EXERCISE DIRECTIONS — Search each line below for the word "magnifier" and list those that contain it.

───── STORED DATA ─────

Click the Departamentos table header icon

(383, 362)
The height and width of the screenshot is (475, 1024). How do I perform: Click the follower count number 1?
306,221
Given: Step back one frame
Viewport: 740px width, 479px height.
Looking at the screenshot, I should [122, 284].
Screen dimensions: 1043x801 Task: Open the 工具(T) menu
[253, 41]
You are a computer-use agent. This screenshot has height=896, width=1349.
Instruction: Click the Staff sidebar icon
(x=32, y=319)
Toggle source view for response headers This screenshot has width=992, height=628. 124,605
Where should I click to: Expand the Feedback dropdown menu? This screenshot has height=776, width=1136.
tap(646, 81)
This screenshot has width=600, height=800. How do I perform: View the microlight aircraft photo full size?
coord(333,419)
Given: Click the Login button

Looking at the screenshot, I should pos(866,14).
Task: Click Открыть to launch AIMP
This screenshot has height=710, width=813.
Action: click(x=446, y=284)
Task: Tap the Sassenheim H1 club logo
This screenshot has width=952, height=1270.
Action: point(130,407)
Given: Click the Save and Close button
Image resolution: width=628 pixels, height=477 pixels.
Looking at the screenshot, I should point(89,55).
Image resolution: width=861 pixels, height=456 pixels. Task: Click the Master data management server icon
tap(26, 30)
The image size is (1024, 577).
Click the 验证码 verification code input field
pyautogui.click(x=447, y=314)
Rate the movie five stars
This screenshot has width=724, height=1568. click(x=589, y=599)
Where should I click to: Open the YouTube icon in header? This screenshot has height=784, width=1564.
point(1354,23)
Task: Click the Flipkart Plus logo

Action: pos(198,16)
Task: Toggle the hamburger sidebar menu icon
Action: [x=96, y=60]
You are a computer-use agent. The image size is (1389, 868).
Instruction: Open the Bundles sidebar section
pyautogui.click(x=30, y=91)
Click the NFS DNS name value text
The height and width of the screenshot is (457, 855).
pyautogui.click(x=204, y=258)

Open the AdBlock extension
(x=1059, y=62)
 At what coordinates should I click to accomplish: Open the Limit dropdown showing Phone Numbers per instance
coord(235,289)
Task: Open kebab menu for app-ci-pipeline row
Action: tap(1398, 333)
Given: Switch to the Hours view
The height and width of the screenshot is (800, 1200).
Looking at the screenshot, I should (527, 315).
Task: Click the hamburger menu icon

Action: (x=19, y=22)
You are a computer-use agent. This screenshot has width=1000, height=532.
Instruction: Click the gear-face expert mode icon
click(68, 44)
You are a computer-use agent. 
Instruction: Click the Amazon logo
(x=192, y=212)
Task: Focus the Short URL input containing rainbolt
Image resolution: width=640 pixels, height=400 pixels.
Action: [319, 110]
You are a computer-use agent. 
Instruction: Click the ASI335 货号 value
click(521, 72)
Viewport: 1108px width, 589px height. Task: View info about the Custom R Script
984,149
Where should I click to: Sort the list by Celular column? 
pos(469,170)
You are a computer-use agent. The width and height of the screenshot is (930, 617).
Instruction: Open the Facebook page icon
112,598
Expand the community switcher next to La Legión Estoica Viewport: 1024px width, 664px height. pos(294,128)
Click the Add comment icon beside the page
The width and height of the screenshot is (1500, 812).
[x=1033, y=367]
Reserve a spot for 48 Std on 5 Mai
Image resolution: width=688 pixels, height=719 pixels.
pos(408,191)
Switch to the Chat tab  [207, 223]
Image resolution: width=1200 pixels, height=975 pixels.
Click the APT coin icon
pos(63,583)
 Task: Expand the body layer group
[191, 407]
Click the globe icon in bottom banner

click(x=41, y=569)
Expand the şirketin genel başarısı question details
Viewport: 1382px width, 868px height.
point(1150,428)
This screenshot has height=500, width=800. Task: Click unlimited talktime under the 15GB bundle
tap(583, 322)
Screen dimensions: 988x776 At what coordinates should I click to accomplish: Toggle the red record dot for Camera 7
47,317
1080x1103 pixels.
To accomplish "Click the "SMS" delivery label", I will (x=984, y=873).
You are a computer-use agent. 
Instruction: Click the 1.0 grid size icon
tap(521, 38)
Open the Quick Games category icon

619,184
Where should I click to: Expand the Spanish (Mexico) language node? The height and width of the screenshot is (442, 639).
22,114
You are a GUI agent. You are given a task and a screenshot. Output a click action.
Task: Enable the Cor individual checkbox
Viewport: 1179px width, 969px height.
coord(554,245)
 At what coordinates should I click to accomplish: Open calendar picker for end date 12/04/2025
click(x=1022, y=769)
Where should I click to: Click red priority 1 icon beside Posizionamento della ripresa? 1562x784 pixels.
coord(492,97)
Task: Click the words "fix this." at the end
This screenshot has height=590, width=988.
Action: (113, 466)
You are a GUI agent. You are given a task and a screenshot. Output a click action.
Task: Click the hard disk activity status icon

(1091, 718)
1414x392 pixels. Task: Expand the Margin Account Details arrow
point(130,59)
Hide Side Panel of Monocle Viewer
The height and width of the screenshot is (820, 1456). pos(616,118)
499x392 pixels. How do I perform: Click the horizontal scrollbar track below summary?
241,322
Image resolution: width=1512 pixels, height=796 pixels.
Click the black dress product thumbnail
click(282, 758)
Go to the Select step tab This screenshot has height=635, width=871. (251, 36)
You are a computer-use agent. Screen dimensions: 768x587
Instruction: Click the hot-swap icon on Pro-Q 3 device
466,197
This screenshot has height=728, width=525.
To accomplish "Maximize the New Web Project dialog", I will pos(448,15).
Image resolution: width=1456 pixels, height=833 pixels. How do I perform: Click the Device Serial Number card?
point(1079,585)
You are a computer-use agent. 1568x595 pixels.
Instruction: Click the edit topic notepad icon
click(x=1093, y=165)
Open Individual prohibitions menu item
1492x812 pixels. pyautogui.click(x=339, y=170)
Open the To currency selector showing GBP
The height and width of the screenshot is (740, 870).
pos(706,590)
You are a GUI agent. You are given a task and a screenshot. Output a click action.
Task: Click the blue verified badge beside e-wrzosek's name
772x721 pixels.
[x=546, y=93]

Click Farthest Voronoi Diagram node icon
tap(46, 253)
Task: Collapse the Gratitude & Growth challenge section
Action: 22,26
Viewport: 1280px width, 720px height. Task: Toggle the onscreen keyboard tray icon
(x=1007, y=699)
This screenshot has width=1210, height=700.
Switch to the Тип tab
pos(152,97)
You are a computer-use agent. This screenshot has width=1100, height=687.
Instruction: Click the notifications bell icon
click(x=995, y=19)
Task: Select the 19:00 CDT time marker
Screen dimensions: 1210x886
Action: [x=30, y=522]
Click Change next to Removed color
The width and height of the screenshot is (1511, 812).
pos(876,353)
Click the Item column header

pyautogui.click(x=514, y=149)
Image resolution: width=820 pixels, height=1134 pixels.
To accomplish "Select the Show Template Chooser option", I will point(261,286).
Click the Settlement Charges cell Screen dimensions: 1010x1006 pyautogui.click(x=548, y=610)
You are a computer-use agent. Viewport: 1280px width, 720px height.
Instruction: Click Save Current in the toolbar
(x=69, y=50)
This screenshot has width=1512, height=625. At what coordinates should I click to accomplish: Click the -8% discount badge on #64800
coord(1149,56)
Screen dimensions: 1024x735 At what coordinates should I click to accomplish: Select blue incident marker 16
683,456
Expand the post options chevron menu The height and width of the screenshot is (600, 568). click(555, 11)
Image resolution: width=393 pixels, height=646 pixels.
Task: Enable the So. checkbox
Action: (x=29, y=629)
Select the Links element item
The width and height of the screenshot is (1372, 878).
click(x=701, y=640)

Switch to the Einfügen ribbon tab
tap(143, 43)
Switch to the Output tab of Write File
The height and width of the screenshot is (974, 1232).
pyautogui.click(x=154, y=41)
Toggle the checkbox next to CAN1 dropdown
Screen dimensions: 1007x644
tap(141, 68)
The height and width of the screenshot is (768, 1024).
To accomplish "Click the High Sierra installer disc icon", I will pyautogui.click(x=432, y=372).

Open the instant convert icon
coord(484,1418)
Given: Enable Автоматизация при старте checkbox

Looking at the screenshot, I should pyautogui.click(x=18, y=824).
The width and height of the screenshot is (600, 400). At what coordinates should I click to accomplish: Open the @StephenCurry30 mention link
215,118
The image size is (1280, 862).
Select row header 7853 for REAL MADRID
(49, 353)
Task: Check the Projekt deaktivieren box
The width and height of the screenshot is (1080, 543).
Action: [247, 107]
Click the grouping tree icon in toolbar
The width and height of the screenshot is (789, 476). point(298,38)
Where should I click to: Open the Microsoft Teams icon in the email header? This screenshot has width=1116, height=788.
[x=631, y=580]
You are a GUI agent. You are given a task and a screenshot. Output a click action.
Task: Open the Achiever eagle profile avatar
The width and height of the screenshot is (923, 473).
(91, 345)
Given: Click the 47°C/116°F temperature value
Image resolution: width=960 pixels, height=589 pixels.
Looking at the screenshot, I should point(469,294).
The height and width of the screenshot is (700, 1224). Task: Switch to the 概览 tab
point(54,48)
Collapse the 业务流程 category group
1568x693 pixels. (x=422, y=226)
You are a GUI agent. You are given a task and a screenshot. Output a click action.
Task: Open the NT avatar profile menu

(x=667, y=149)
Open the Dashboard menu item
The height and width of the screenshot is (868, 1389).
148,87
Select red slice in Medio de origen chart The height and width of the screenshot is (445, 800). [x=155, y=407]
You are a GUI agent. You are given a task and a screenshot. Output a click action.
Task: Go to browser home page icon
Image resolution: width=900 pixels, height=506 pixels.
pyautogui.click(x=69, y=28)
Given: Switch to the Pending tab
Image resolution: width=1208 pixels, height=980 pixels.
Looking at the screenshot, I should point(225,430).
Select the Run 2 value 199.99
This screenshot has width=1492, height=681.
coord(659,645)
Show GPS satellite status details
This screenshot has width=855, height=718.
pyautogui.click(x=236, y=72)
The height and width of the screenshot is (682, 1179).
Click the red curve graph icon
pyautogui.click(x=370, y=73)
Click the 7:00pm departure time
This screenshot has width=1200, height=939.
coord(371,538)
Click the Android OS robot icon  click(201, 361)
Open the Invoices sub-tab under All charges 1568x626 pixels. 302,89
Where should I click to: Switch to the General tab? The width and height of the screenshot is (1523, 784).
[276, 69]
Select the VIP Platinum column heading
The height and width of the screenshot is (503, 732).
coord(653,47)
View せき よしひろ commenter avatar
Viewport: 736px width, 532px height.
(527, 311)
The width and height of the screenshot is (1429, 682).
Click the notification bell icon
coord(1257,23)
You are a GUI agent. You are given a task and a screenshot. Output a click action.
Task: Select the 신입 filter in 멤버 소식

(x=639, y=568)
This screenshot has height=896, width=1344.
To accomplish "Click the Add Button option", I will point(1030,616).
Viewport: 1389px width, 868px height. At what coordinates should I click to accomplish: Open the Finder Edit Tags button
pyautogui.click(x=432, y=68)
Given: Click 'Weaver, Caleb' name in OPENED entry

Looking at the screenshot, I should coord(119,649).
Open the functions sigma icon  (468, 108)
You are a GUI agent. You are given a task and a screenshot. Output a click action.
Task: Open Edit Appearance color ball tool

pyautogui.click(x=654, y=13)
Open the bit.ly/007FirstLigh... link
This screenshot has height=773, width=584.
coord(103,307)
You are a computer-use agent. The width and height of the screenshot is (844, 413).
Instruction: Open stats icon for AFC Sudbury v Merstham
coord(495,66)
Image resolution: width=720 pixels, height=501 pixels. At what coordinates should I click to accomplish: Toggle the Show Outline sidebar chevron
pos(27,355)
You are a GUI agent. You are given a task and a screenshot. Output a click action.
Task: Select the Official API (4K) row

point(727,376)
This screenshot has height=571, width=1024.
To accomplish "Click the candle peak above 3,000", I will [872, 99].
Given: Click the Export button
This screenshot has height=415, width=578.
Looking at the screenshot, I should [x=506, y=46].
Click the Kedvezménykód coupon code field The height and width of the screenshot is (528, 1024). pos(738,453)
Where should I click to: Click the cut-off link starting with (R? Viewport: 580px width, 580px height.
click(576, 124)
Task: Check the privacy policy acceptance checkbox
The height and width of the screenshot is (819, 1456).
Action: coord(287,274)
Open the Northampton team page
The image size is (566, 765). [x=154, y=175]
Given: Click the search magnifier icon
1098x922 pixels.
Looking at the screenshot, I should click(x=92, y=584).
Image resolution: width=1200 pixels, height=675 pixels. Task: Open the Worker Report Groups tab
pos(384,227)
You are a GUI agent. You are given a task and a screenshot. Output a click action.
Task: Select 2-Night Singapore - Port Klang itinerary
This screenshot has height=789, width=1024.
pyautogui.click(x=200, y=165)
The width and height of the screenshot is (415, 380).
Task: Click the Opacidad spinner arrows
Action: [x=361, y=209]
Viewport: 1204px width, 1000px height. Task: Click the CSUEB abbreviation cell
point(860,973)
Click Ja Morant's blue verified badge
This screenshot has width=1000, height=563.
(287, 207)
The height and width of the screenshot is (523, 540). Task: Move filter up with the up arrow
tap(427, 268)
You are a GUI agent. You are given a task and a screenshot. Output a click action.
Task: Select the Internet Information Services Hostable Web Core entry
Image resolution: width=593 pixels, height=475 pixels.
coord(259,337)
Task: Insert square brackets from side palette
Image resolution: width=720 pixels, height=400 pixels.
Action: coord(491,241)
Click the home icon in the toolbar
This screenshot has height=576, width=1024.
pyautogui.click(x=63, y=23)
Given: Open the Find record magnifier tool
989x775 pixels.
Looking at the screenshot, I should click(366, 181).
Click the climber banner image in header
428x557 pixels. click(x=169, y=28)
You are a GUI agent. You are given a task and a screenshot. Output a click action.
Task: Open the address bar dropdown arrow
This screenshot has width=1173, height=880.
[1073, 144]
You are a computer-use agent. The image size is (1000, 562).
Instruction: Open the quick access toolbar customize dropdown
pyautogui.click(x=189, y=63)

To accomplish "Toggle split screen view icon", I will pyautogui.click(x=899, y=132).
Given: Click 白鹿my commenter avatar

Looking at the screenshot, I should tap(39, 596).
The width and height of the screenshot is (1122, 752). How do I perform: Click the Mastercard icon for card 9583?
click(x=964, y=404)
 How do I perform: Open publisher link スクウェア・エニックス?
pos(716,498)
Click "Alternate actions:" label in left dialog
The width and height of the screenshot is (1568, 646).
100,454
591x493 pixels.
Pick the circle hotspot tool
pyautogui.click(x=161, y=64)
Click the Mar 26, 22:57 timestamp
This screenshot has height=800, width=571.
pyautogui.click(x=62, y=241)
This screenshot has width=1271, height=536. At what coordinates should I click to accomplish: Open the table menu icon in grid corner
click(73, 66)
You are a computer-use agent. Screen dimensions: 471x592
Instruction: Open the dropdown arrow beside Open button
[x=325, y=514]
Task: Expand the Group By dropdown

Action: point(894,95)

─────

THE COMPLETED TASK —
Given: Click the search magnifier icon
Given: Open the Find record magnifier tool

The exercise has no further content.